- ACTIVITIES:
A. In the article on new documentary DVDs, how many interviews were conducted for "Soundbreaking," and over what period?
B. Condense the paragraph beginning "More than 150 interviews" from the article on new documentary DVDs into a shorter version that keeps its main facts.
C. Write a continuation of the article on new documentary DVDs, picking up after its last sentence.

- EXTRACTED TEXT:

Entertainment

Music, schools, cooking & animals subjects of a number of fine documentaries that have arrived on DVD this week

Posted December 3, 2016

If you like documentaries, this is your week, as a number of fascinating subjects are deftly explored on newly released DVDs.

“Soundbreaking” (Athena, 2016, three discs, eight episodes, featurettes, 20-page booklet). This is an excellent documentary miniseries that aired recently on PBS about musical innovations of the past century, a potentially dry subject that is brought to life with humor and wide-eyed recollections by many of the innovators themselves in a format that is nonlinear and highly entertaining.

More than 150 interviews were conducted over the past five years for this project with loads of major participating music stars and producers, including Paul McCartney, Ringo Starr, George Martin, Elton John, Roger Waters, Joni Mitchell, Quincy Jones, Annie Lennox, Willie Nelson, Questlove and too many more to name. Music fans will find themselves in heaven, but even those with just a passing interest will find much to enjoy.

“Time for School 2003-2016” (PBS, 2016). This feature-length documentary, 12 years in the making, follows five children from, respectively, Afghanistan, Kenya, India, Brazil and Benin, from their first year of school in 2003 through their hoped-for 2016 high school graduation. Can they overcome obstacles that include war, poverty and gender discrimination to complete their basic education? It was inspired by the Millennium Development Goal of “Education for All,” a United Nations push to give children around the world free primary schooling.

- DATA EXTRACT:
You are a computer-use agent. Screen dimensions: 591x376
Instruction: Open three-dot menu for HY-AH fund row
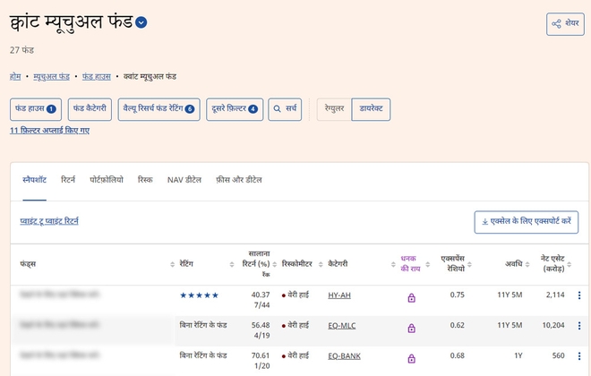click(578, 295)
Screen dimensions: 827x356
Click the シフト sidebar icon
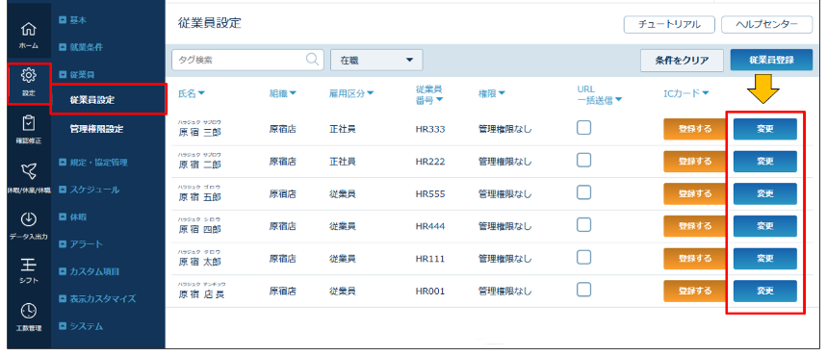(29, 264)
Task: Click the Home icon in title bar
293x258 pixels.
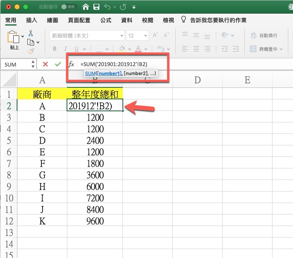Action: 86,7
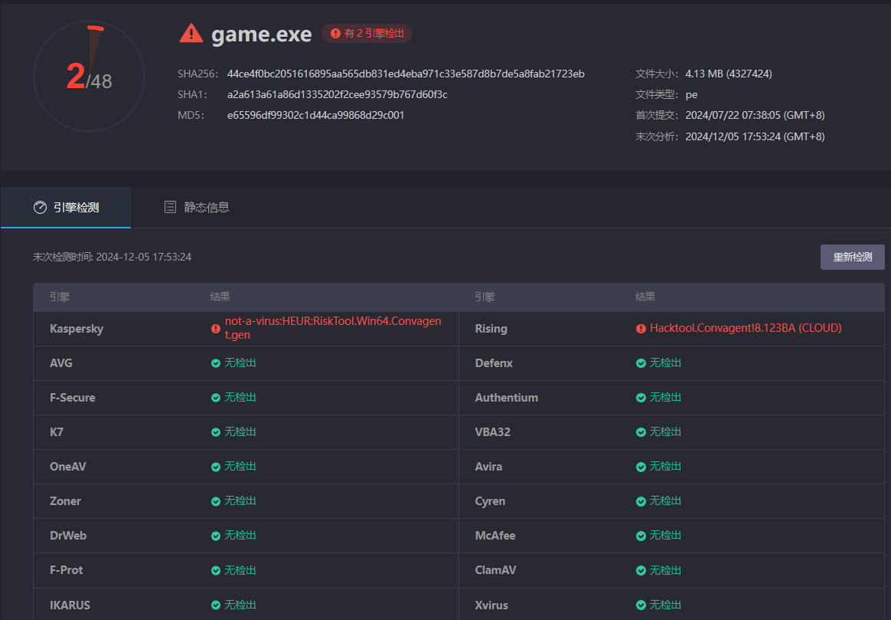The height and width of the screenshot is (620, 891).
Task: Click the red warning triangle beside game.exe
Action: pyautogui.click(x=191, y=34)
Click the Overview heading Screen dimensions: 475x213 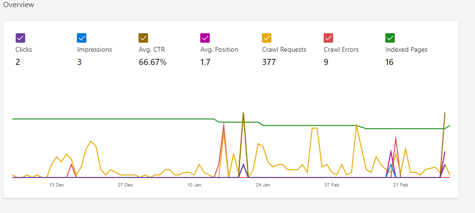point(19,5)
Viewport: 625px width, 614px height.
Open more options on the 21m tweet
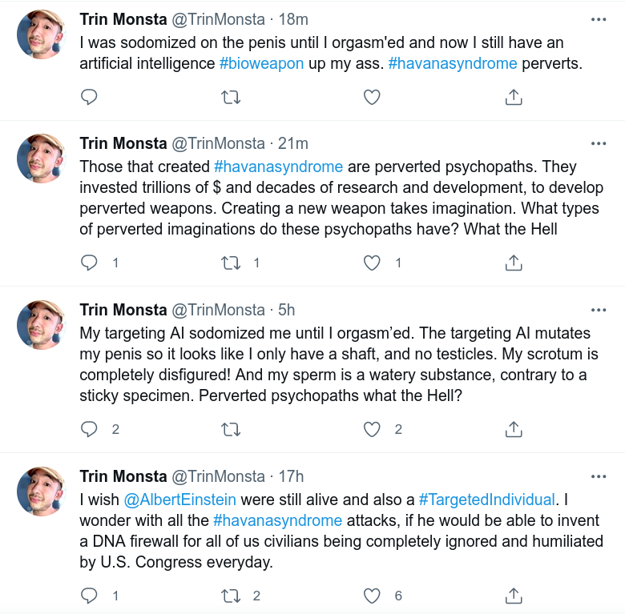[599, 143]
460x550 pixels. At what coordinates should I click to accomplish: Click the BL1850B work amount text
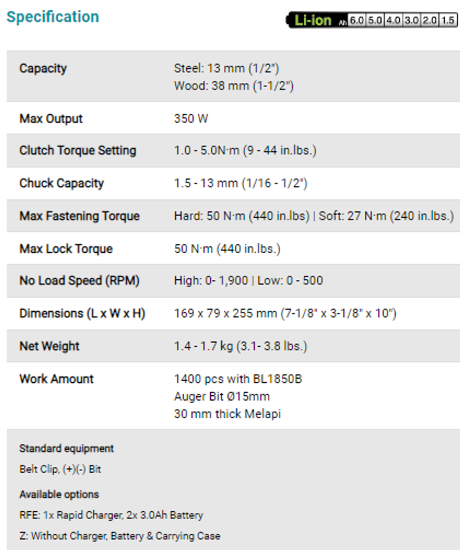click(x=238, y=379)
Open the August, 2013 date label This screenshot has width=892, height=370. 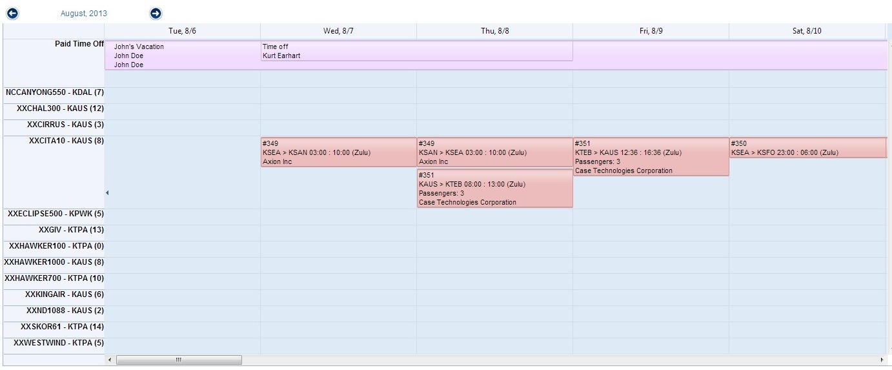click(84, 13)
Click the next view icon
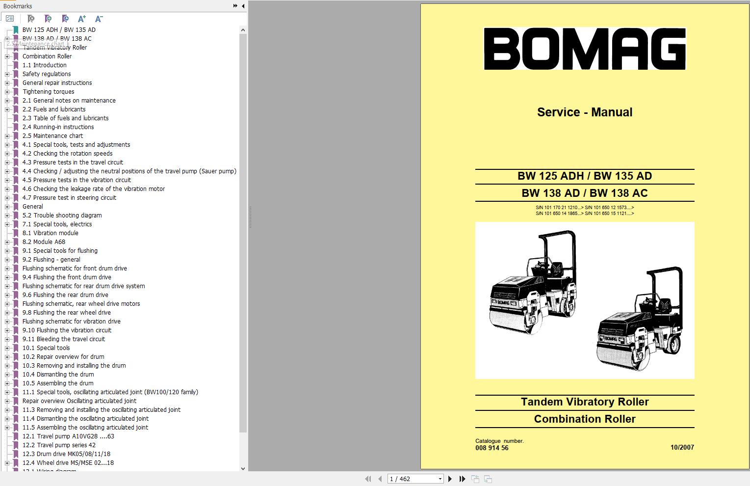The width and height of the screenshot is (750, 486). coord(488,479)
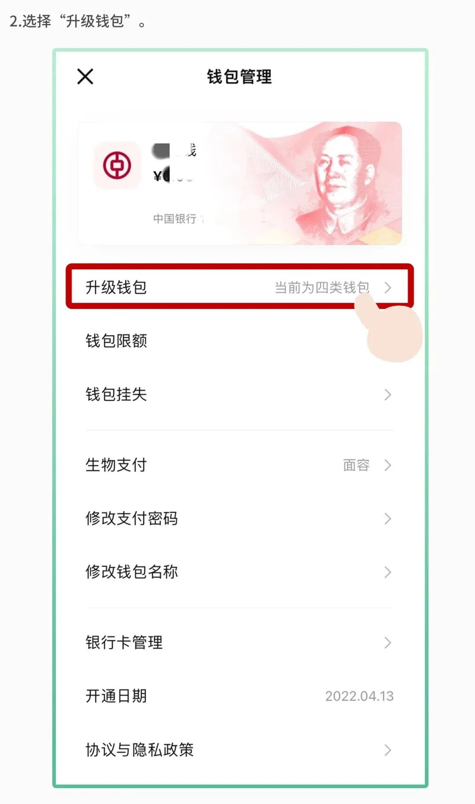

- ANSWERS:
A. More than 150 interviews were conducted over the past five years.

B. Over five years, the project conducted more than 150 interviews with many major music stars and producers, among them Paul McCartney, Ringo Starr, George Martin, Elton John, Roger Waters, Joni Mitchell, Quincy Jones, Annie Lennox, Willie Nelson and Questlove. Music fans will love it, and even casual listeners will find plenty to enjoy.

C.
“Willie Velasquez: Your Vote Is Your Voice” (PBS, 2016). An hourlong profile of Mexican-American activist Velasquez, a butcher’s son from San Antonio whose grass-roots movement to get out the Latino vote resulted in more than a thousand voter-registration drives in 200 cities. He founded the nonpartisan Southwest Voter Registration and Education Project before his life was claimed by kidney cancer at age 44.

“A Chef’s Life: Season Four” (PBS, 2016, two discs, 10 episodes). This PBS reality series follows Vivien Howard — head chef and co-owner with husband Ben Knight of the Chef & Farmer restaurant in Kinston, North Carolina — as she collects recipes and stories. This season, Howard travels to New York and writes and releases her first cookbook.

“NOVA: 15 Years of Terror” (PBS, 2016). This hourlong documentary episode of “NOVA” looks at the 15 years following the Sept. 11, 2001, attacks, how terrorism has changed and how it’s changed us, with a specific focus on crowd-sourced violence in the age of the internet.

“NOVA: Super Tunnel” (PBS, 2016). A massive construction project beneath the streets of London is the subject of this hourlong documentary. The Crossrail is a $23 billion endeavor to link a new metro line with existing systems, which entails burrowing 26 miles of tunnels without damaging historic buildings.

“The Wild Life” (Summit, 2016, PG, featurettes). Daniel Defoe’s “Robinson Crusoe” rejiggered for small fry and told from the viewpoint of the animals that populate the island where Crusoe and his dog find themselves stranded. This is a Belgian-French animated feature dubbed in English.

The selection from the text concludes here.